Municipal drinking water reservoirs, irrigation canals, and nuclear reactor cooling ponds all are usually pretty quiet.






William

Bob Ross
04-24-2017, 08:48 PM
the Deadelus. I have no idea how many watts it takes to fly, but I have to imagine that with carbon fiber these days, they could get it light enough so anyone could fly one.

My dear friend, bandmate, and college roommate went to MIT at the same time as a team of grad students there who were building one of those early human-powered flying machines...not sure if it was the Deadelus, but a sibling to the Gossamer Albatross for sure. He showed me a room where the team trained, and they had a recumbent stationary bike hooked up to a very primitive power meter (this was late 70s/early 80s remember) with a hysterical hand-drawn sign "You must be able to sustain this many watts to fly"

For short-term flight it wasn't that ridiculous a number; my buddy -- who in contemporary parlance would have been described as "thik" -- was able to do a quarter mile test flight sometime later that year.

pbarry
04-24-2017, 09:09 PM
Drone meets hovercraft. :eek:

benb
04-25-2017, 08:54 AM
My dear friend, bandmate, and college roommate went to MIT at the same time as a team of grad students there who were building one of those early human-powered flying machines...not sure if it was the Deadelus, but a sibling to the Gossamer Albatross for sure.

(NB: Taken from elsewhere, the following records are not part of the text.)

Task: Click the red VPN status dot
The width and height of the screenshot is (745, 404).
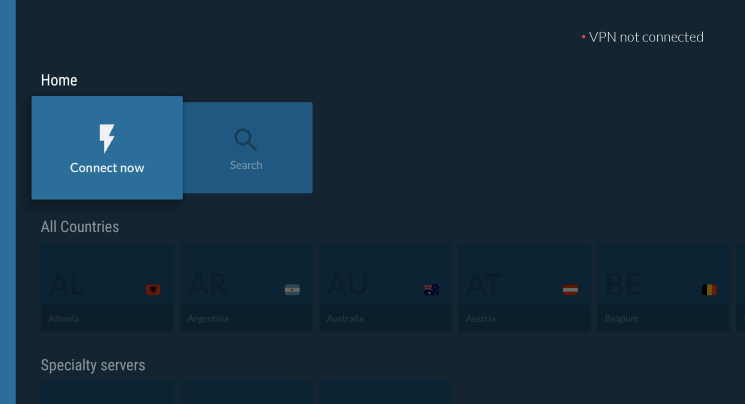Action: (583, 38)
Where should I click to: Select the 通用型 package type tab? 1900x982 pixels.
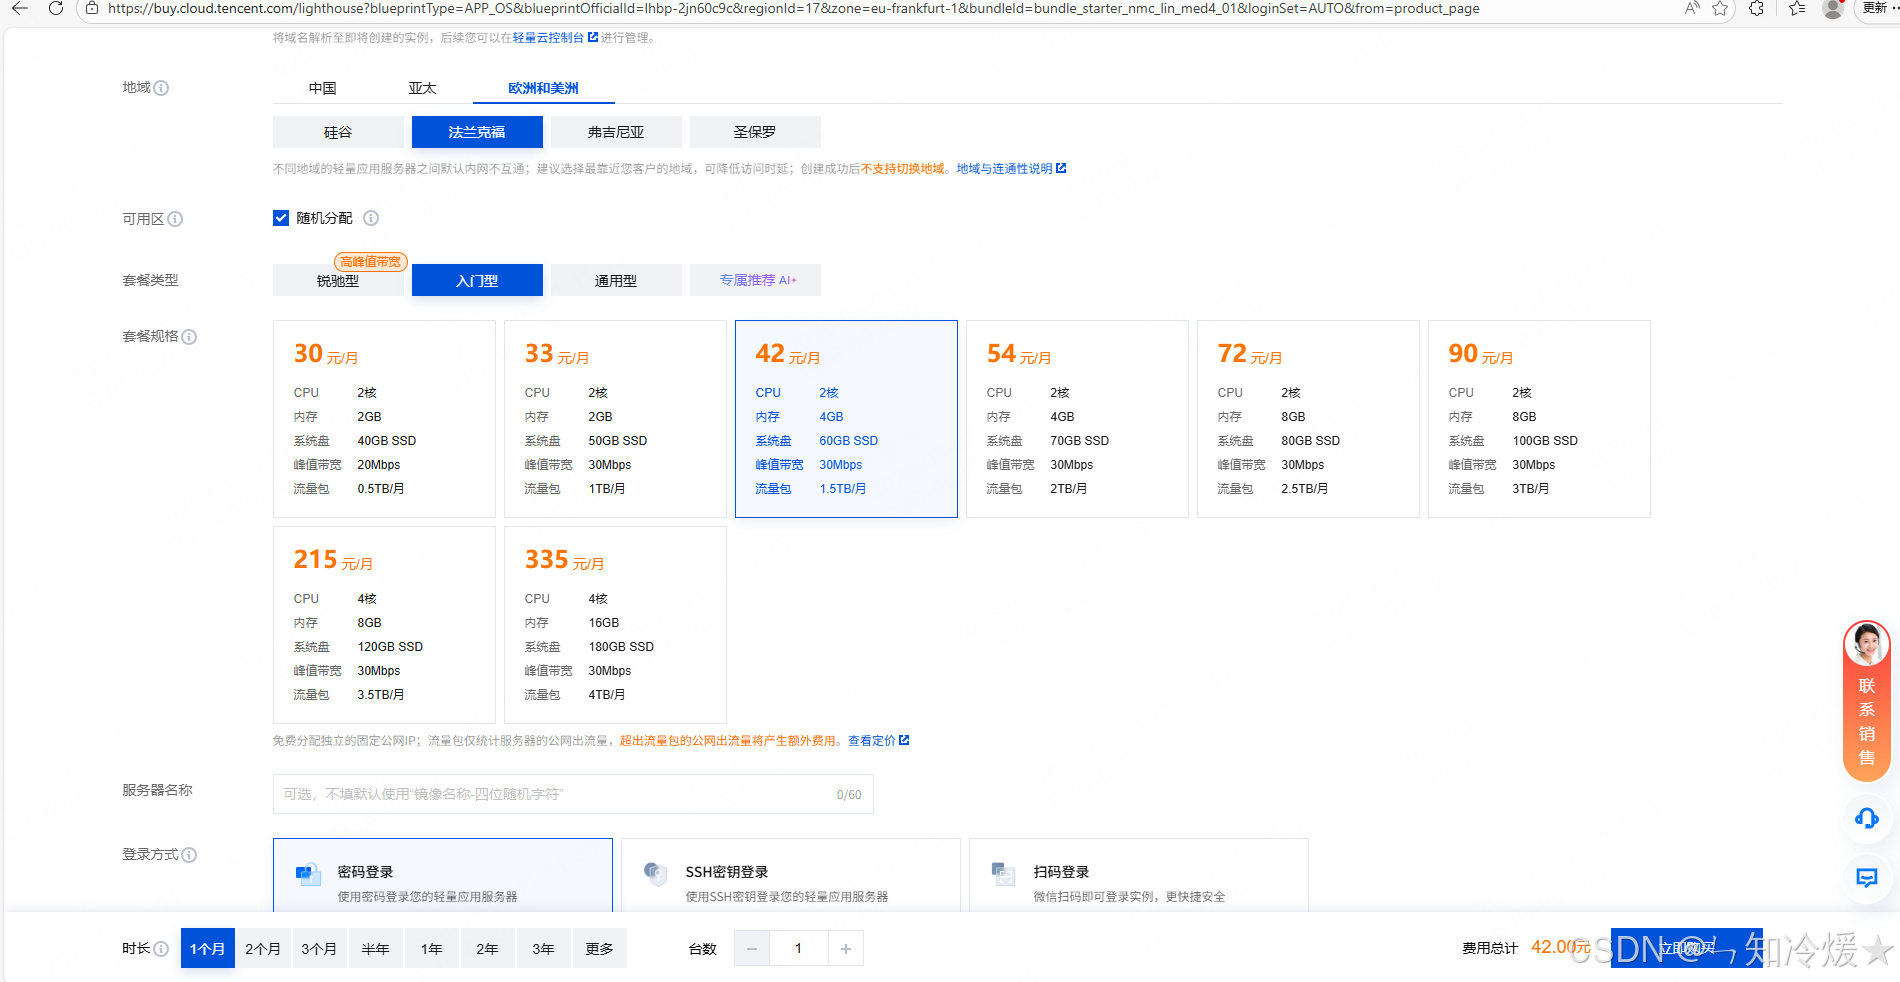click(615, 280)
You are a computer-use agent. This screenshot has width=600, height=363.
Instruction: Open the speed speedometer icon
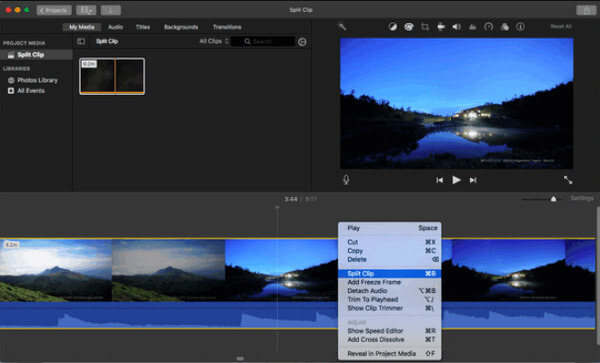click(x=489, y=26)
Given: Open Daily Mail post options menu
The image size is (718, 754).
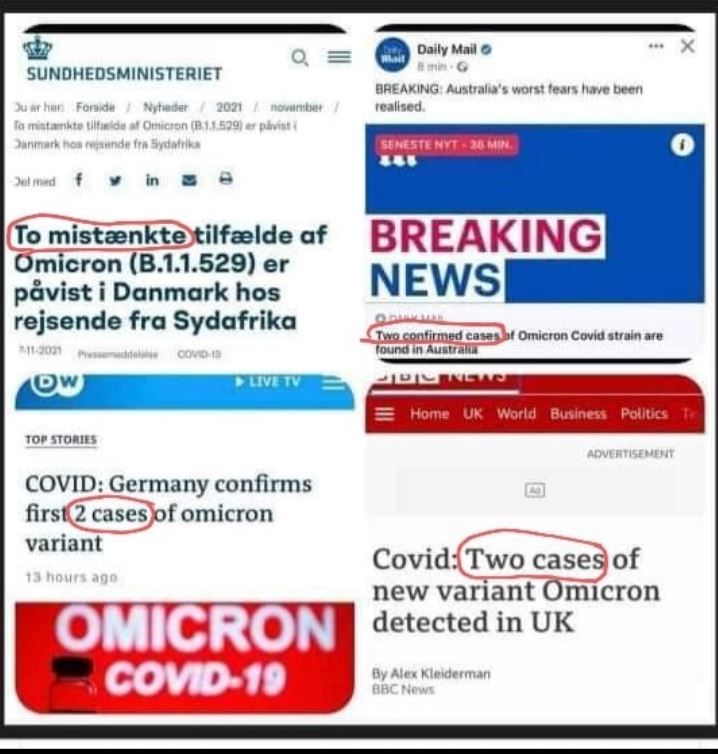Looking at the screenshot, I should click(656, 46).
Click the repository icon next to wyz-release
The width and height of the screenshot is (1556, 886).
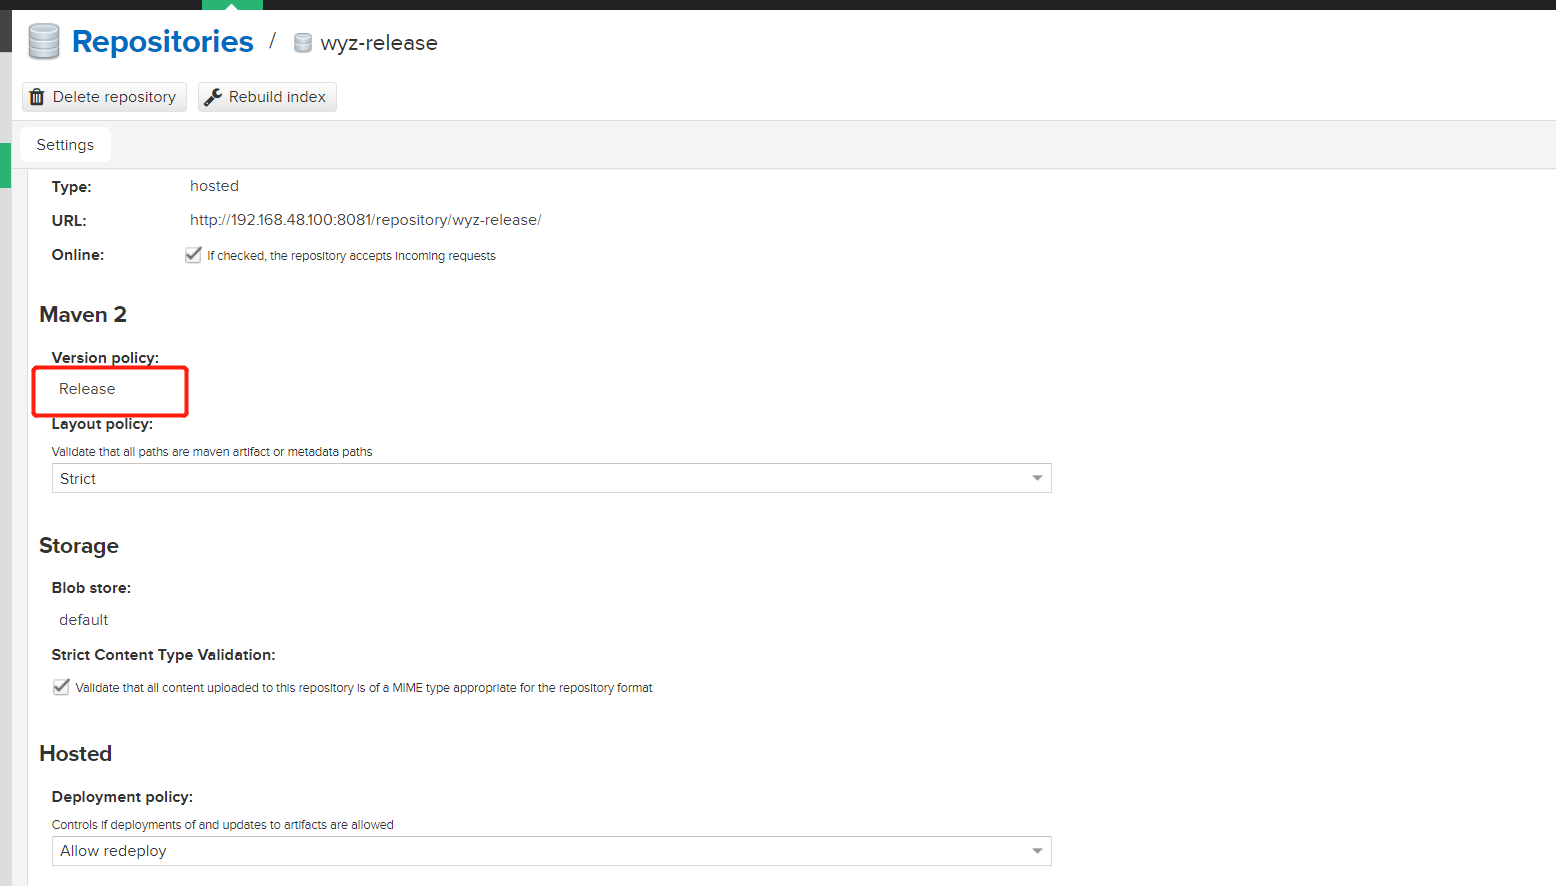pyautogui.click(x=302, y=43)
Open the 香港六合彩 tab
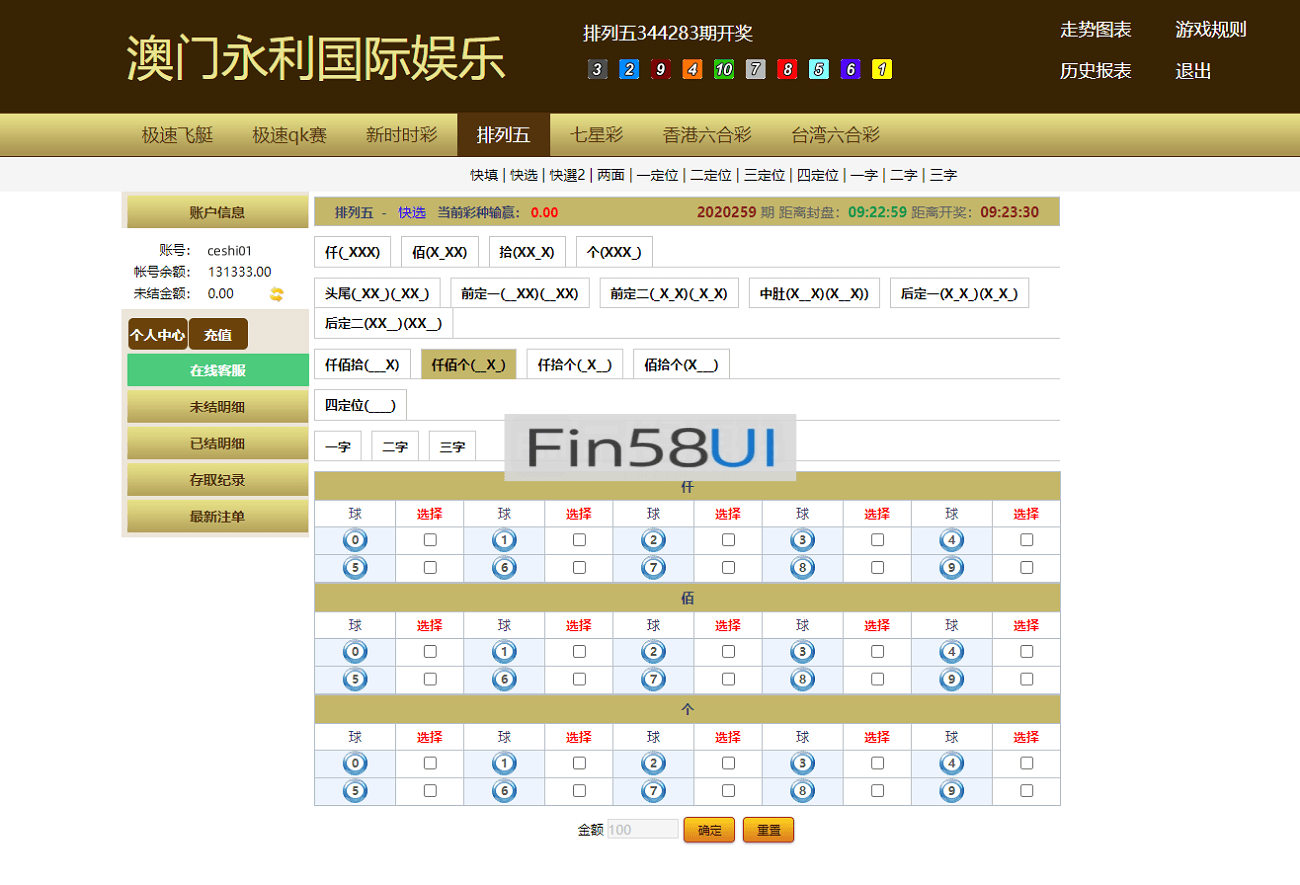 pos(704,134)
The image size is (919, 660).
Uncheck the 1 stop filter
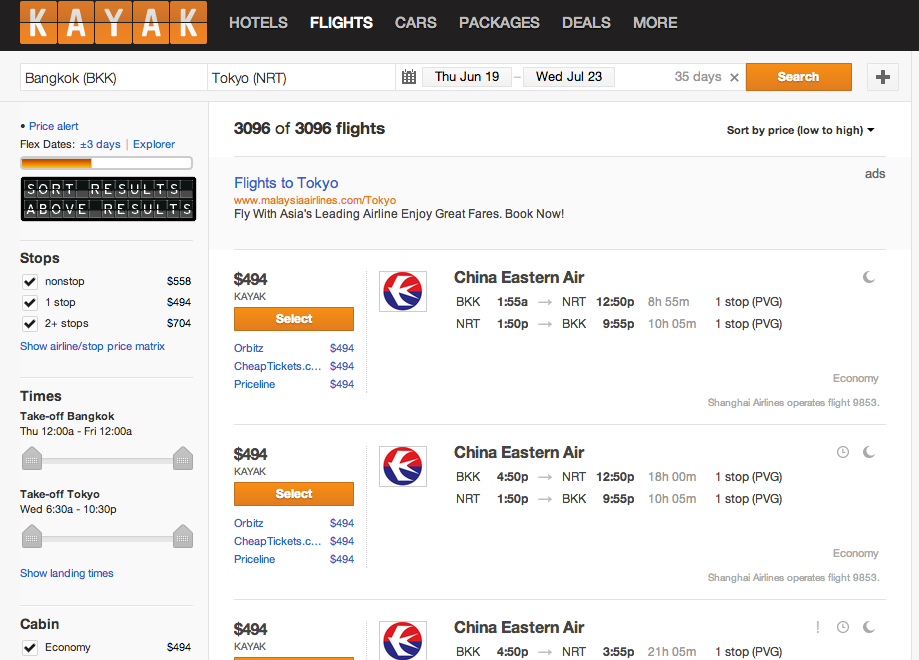point(30,302)
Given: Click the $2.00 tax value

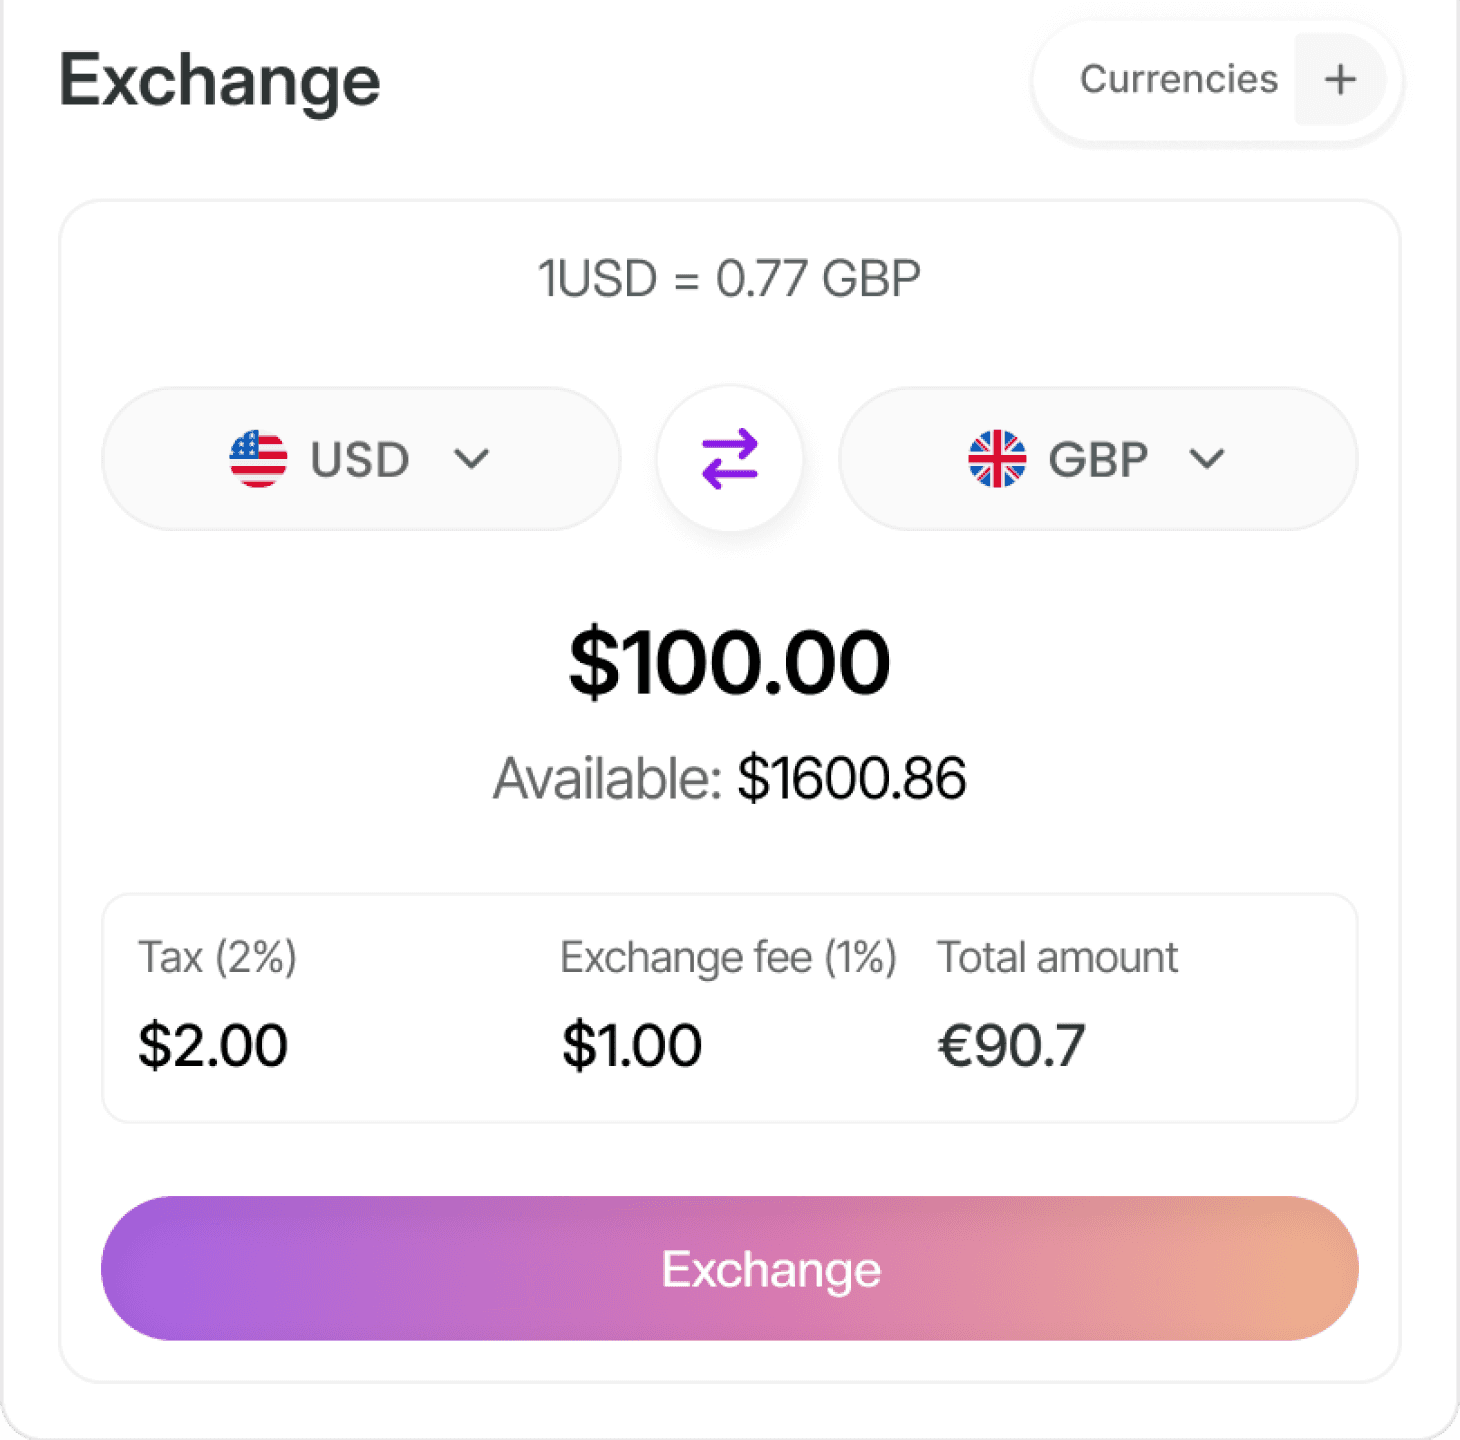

He showed me a room where the team trained, and they had a recumbent stationary bike hooked up to a very primitive power meter (this was late 70s/early 80s remember) with a hysterical hand-drawn sign "You must be able to sustain this many watts to fly"

For short-term flight it wasn't that ridiculous a number; my buddy -- who in contemporary parlance would have been described as "thik" -- was able to do a quarter mile test flight sometime later that year.

Crazy thing about this is it takes a lot of mental effort to fly a plane, at least if you're inexperienced, and no one had experience with those pedal powered planes cause they were research projects.. to do so while putting out some decent wattage would make it all that much harder.

Carbon fiber might have been available for projects like that back then.. it isn't THAT new, and you can make a lot of airplane bits out of simple tubes and such that don't require all the fancy molding technology going into bike frames these days. There was an MIT team for the red bull flugtag recently and there is a good video of their work and their flugtag plane had heavy amounts of carbon fiber construction out of tubes and other simple parts.

shovelhd
04-25-2017, 11:27 AM
Municipal drinking water reservoirs

You fly one of these over our local reservoir, you'll have the National Guard aiming a 50cal at your ass.

gdw
04-25-2017, 12:12 PM
Interesting project but the prototype looks like it requires two hands to operate which makes it thoroughly impractical for those of us who like to text and drink beer while operating our private vehicles.

William
04-25-2017, 02:59 PM
You fly one of these over our local reservoir, you'll have the National Guard aiming a 50cal at your ass.